EXERCISE BRIEF → Search the records for lines with the word "Given" and copy each match.

DATA RECORDS →
--- START ---
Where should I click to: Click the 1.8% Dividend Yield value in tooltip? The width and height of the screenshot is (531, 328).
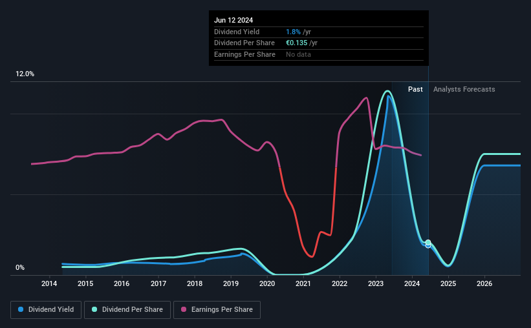point(293,32)
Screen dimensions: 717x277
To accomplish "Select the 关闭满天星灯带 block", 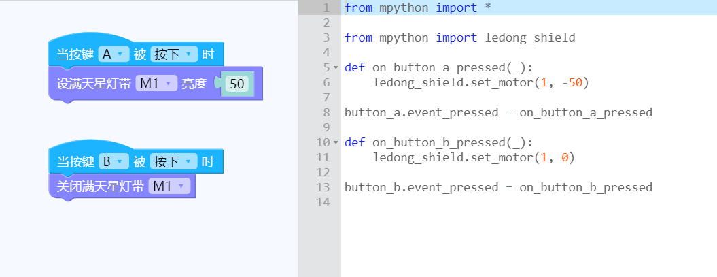I will 100,186.
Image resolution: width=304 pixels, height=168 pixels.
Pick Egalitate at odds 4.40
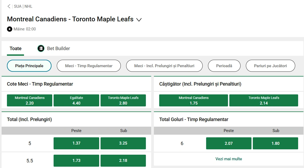coord(76,100)
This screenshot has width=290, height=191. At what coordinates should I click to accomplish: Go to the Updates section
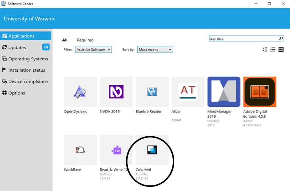pyautogui.click(x=17, y=48)
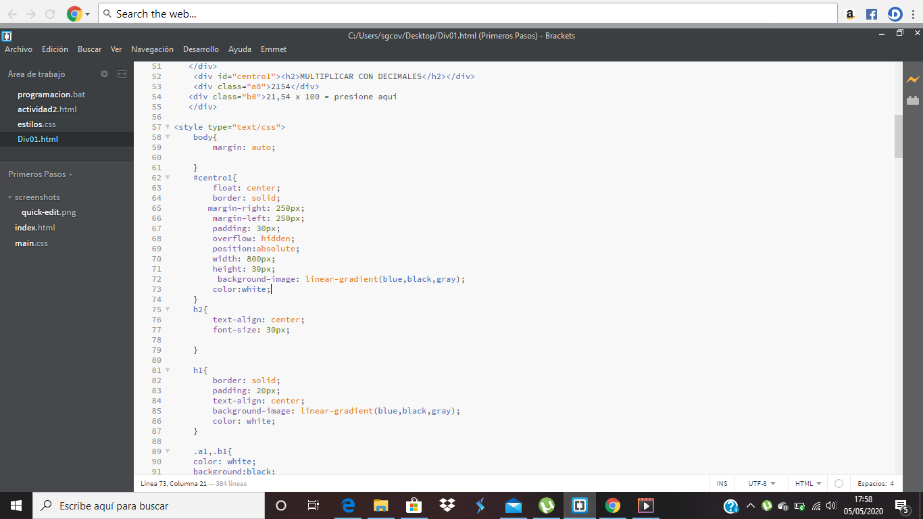Viewport: 923px width, 519px height.
Task: Open the Archivo menu
Action: 18,49
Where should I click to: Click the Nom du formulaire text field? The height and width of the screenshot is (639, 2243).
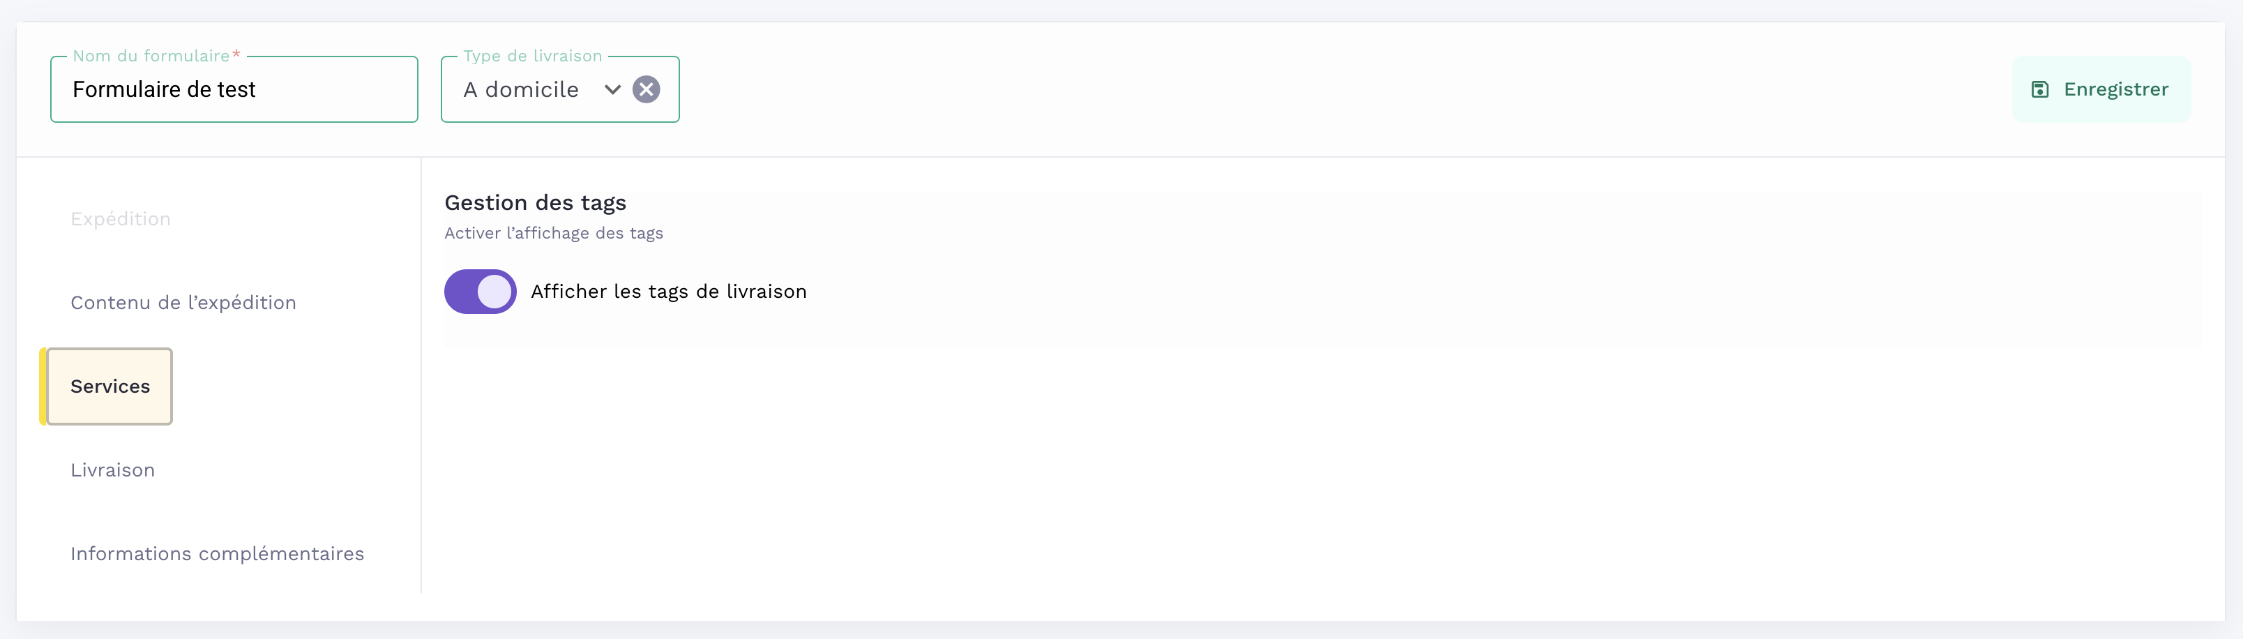click(x=233, y=89)
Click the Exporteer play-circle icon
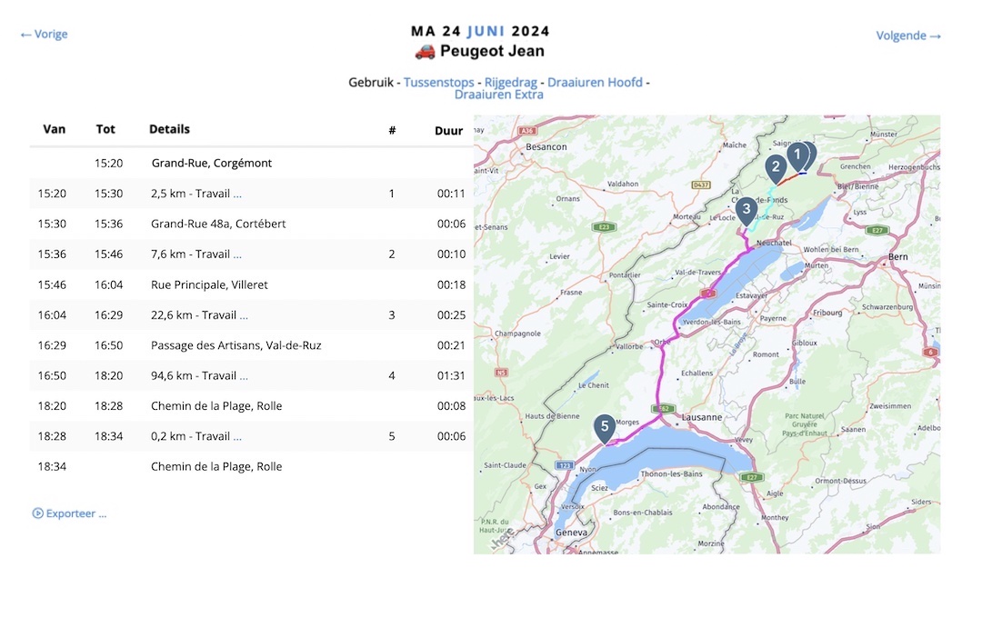 pyautogui.click(x=37, y=513)
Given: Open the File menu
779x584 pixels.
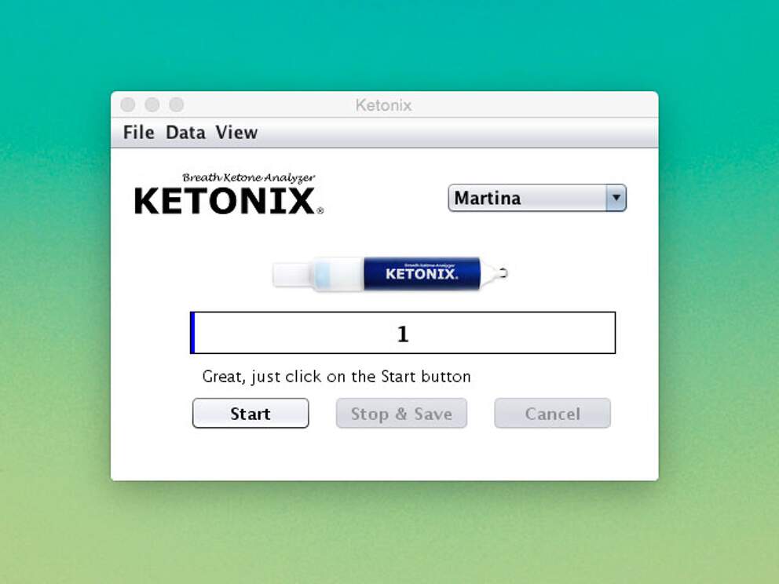Looking at the screenshot, I should [x=138, y=132].

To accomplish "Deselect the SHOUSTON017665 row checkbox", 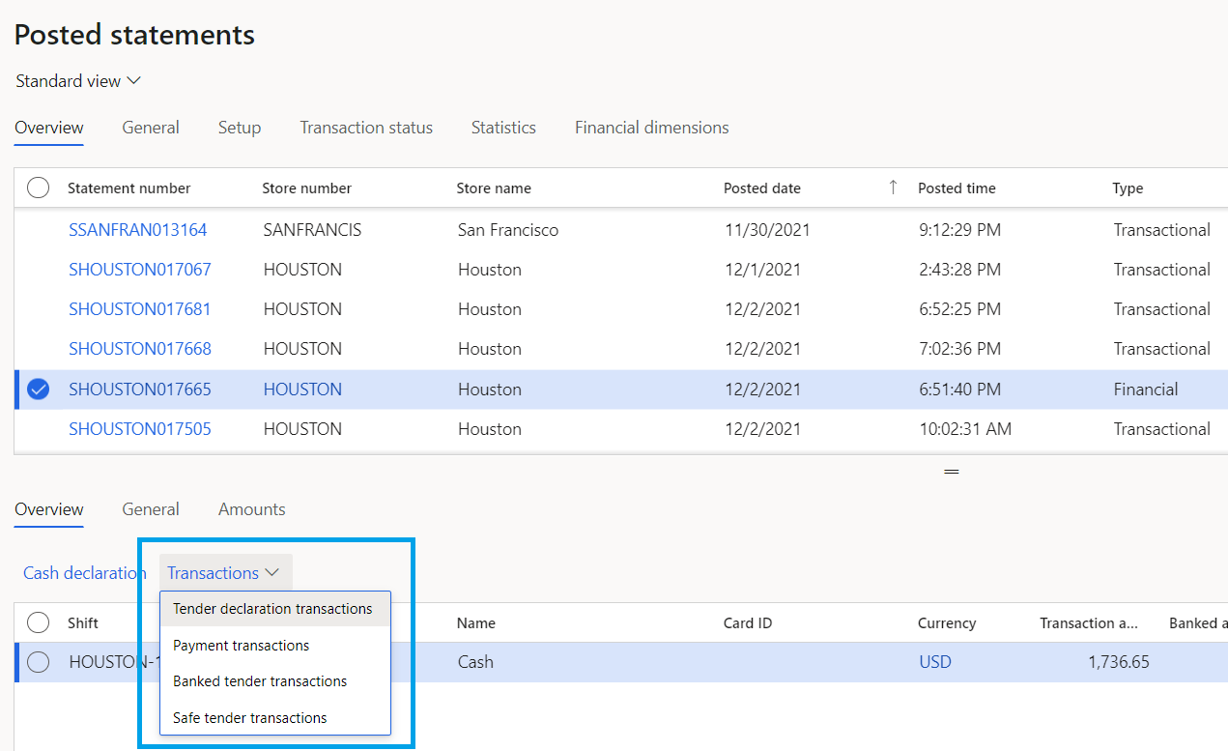I will tap(38, 389).
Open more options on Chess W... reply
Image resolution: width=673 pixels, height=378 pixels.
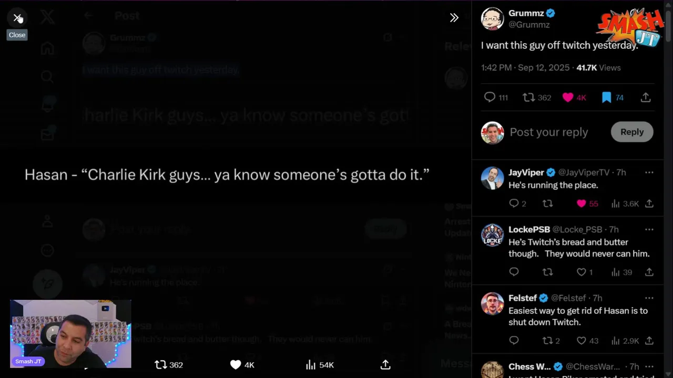[x=649, y=366]
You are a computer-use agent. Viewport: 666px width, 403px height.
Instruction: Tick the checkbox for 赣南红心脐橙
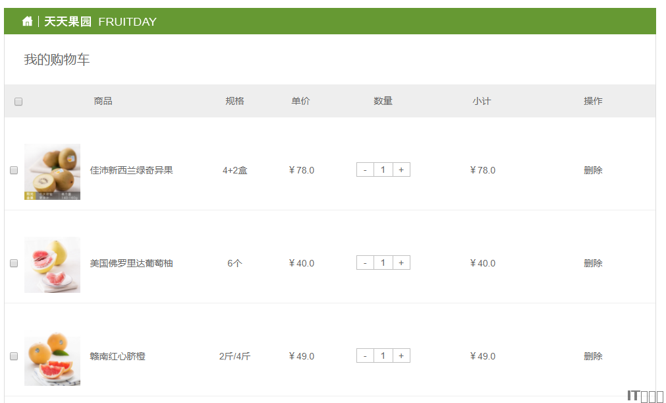[14, 356]
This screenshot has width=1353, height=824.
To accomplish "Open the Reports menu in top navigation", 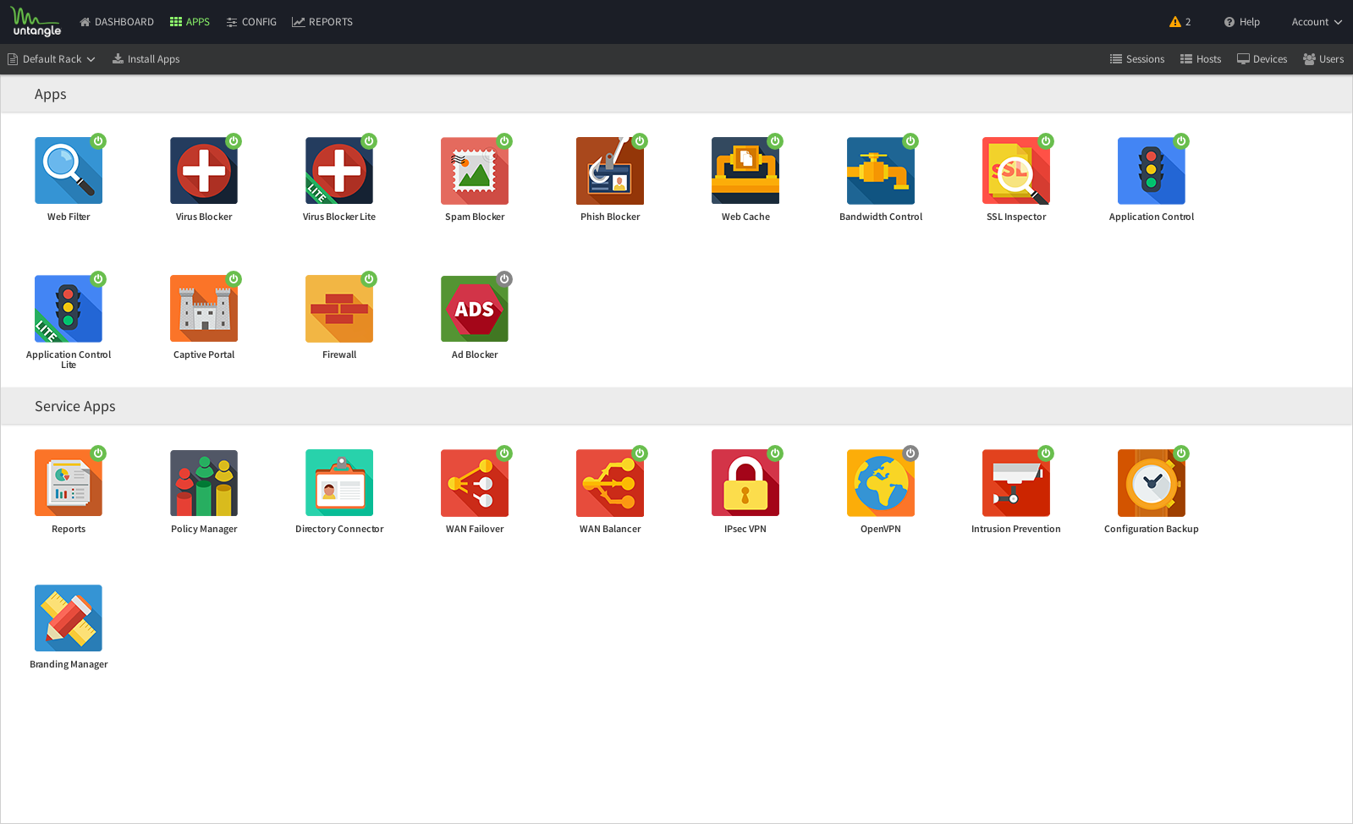I will point(322,22).
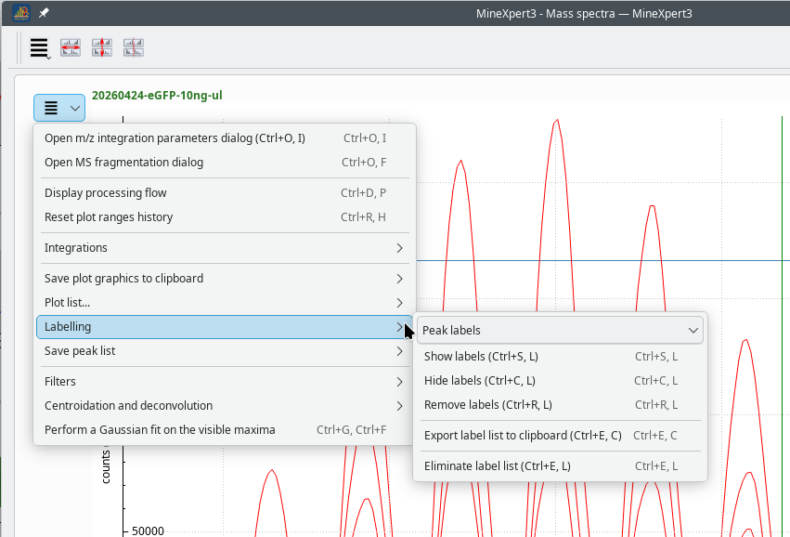This screenshot has width=790, height=537.
Task: Select Display processing flow
Action: coord(225,193)
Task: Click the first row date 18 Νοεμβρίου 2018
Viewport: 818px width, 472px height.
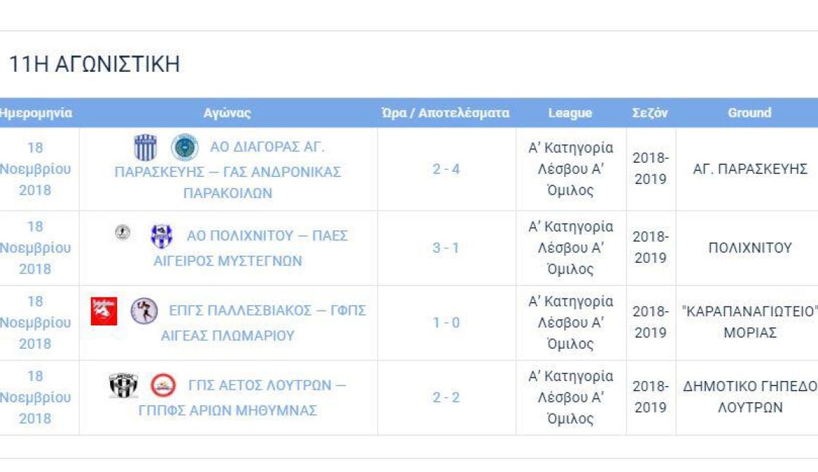Action: point(35,169)
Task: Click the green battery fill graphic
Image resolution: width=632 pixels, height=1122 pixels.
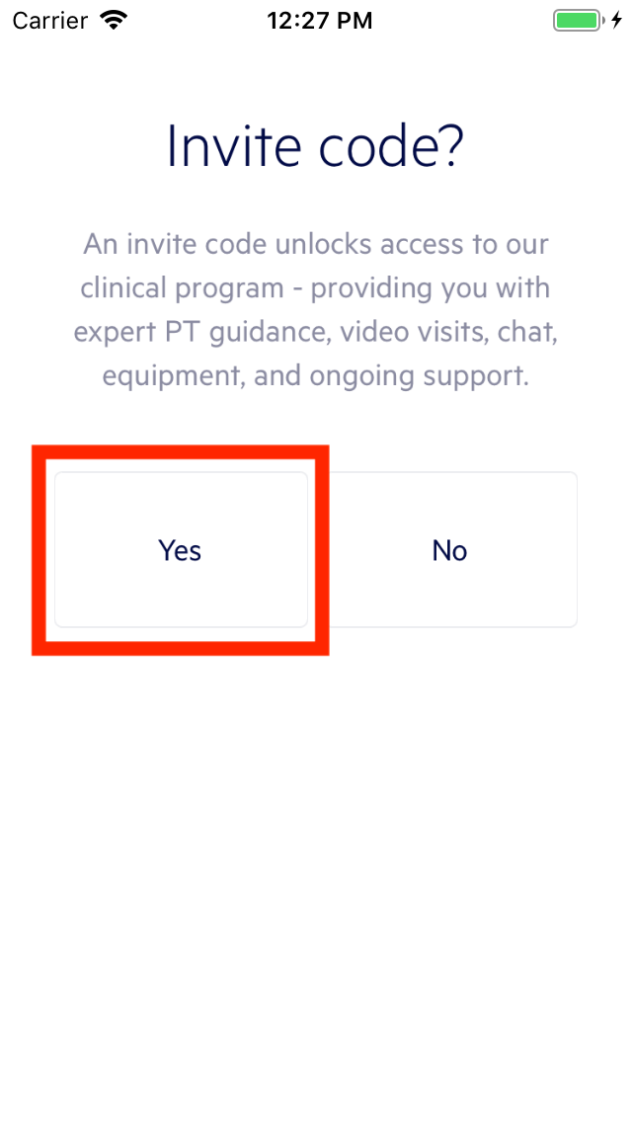Action: [x=576, y=19]
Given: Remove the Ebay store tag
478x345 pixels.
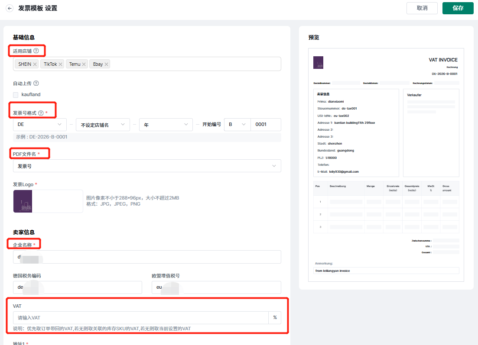Looking at the screenshot, I should pos(107,64).
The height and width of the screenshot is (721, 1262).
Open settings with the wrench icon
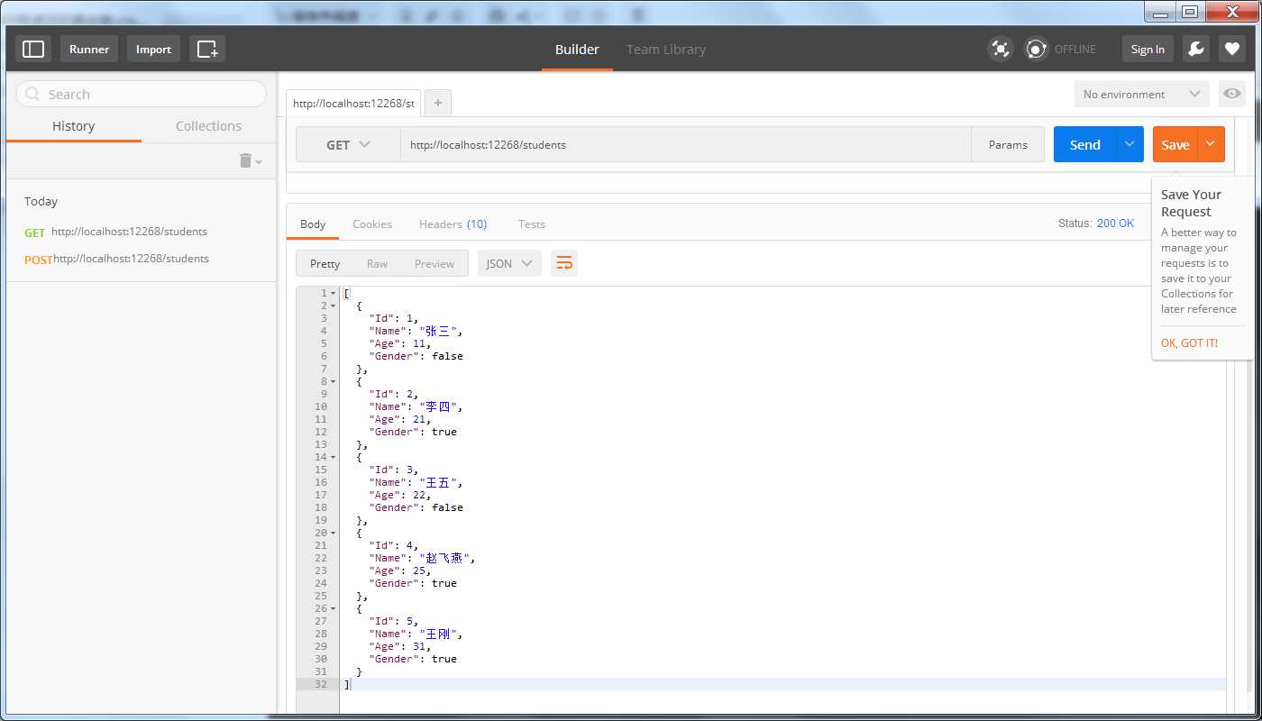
--- END ---
REPLY →
Given: Open the File menu
Given: Remove the Ebay store tag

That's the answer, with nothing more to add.